The role of opsonins in recovery from experimental pneumococcal pneumonia.

The opsonization of type 1 and type 25 pneumococci in the rabbit lung early in the course of experimental pneumonia was studied. Bacteria washed from the lungs of animals with type 1 pneumonia were coated with IgG, IgA, and complement within 24 hr of infection; these bacteria were not phagocytized. Both type 1 and type 25 pneumococci, when incubatd in concentrates of nonimmune bronchopulmonary washings (BPC), adsorbed IgG, IgA, and C3, but neither type of pneumococci was opsonized. Killing of pneumococci by surface phagocytosis, with or without the use of nonimmune BPC, was not demonstrated.
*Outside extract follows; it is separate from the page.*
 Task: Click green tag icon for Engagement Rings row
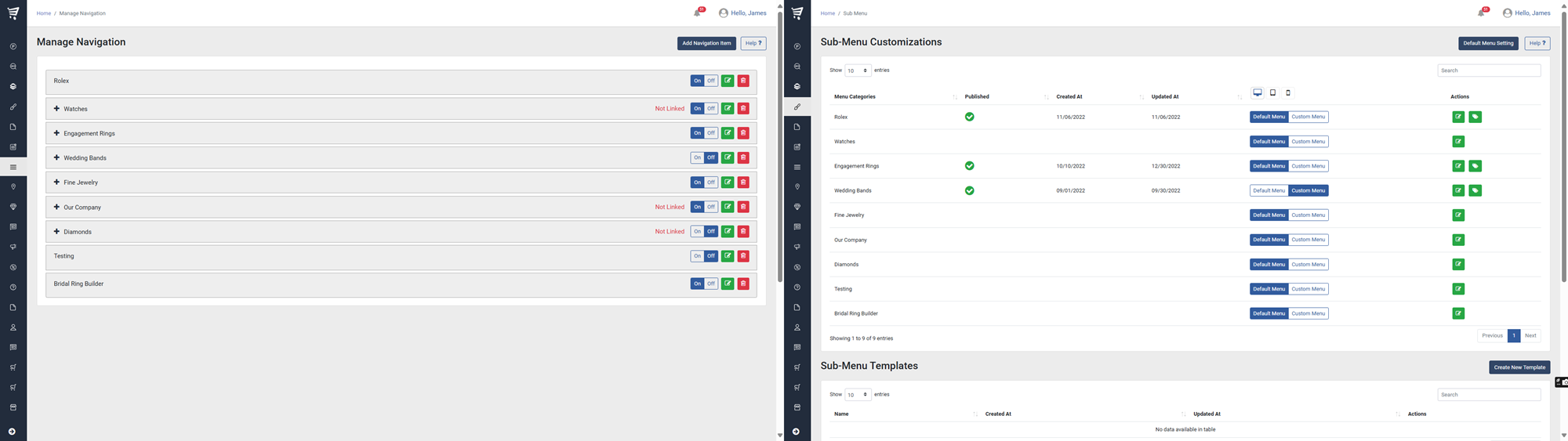point(1475,166)
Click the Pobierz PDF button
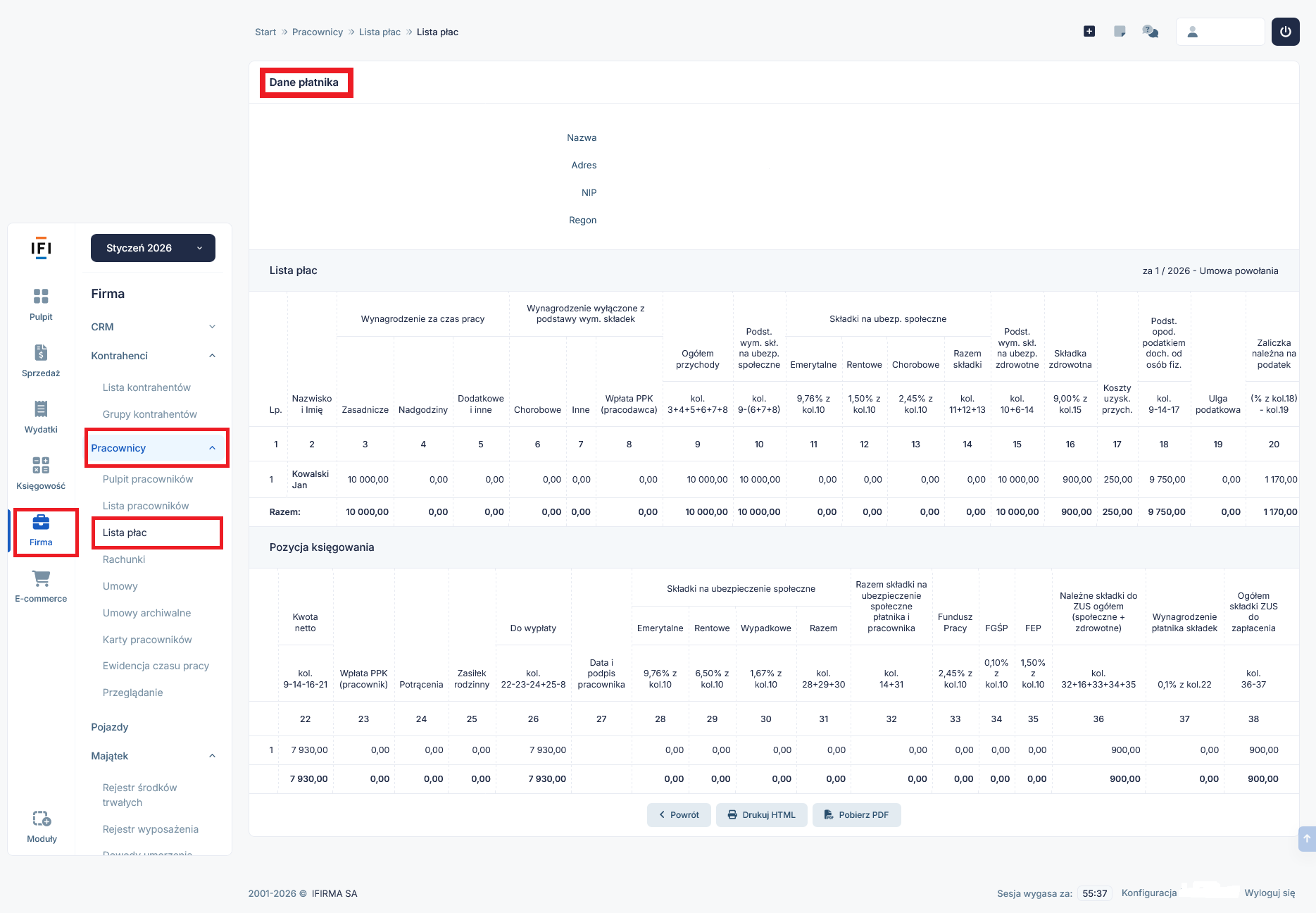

When nonimmune serum was used, opsonization of type 25 pneumococci depended on the presence of heat-labile adsorbable factors, and when immune serum and immune BPC were used, opsonization was dependent on adsorbable factors. Depletion of serum complement with cobra venom factor before infection with type 25 pneumococci resulted in severe bacteremic pneumonia in the rabbit, but immunization before complement depletion allowed animals to clear type 25 pneumococci from the blood and lungs within 24 hr. Thus, opsonization is required for efficient clearance of pneumococci from the lung, and in the nonimmune animal, complement is also required for clearance.